Ecl chemidoc

Western blot analysis was performed on the proteins extracted from liver samples under each experimental condition. In brief, the liver tissues were physically homogenized and lysed in M-PER Mammalian Protein Extraction Reagent (Thermo Fisher, MA, 78,503) and centrifuged at 22,000 × g for 30 min at 4°C. The supernatant was used for the detection of HAMP or β-actin. The protein concentration was measured according to the Bradford method using bovine serum albumin (BSA) as a standard.

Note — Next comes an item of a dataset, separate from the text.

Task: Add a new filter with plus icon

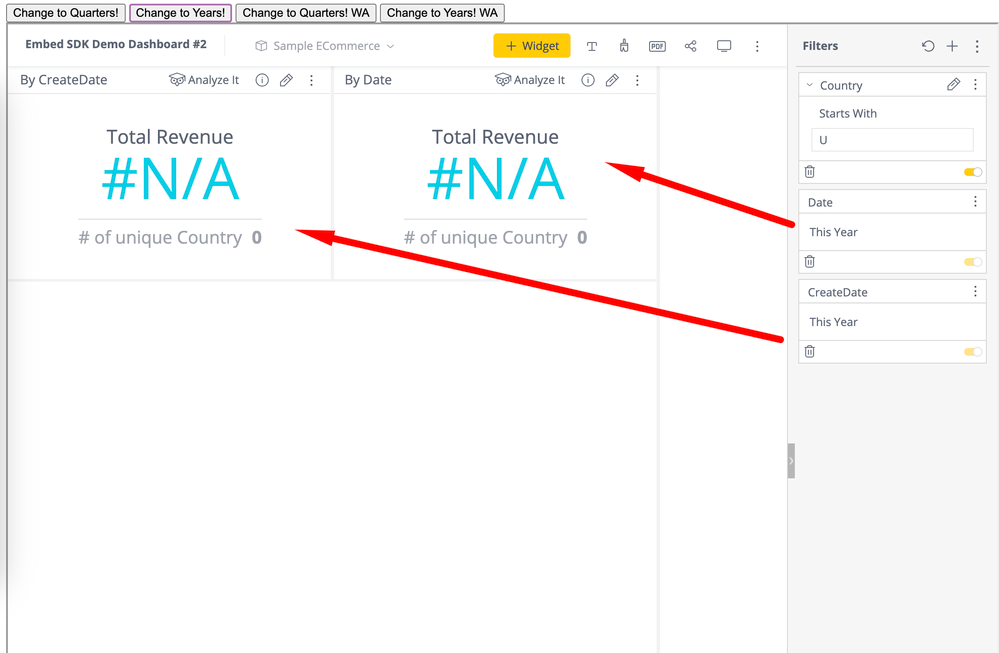Action: (x=952, y=46)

The protein samples from all related experiments were processed in lithium dodecyl sulfate sample loading buffer (Bio-Rad, CA, 1,610,737), heated at 95°C for 5 min, loaded onto 10% Tris–glycine stain–free gel (Bio-Rad, 5,678,033), resolved by SDS-PAGE, and transferred to a polyvinylidene difluoride membrane using a Turbo Transfer System (Bio-Rad, 1,704,155).Specific antibodies directed to distinct HAMP (1:1,000; ThermoFisher, MA, PA5-90884) were used. The signals were detected by horseradish peroxidase (HRP)–based chemiluminescence (ThermoFisher, MA, 34,095), exposed to ECL Chemidoc (Bio-Rad, 1,708,280), and digitized using Image Lab software (Bio-Rad, 1,709,692).The methods have been described in detail in our earlier articles.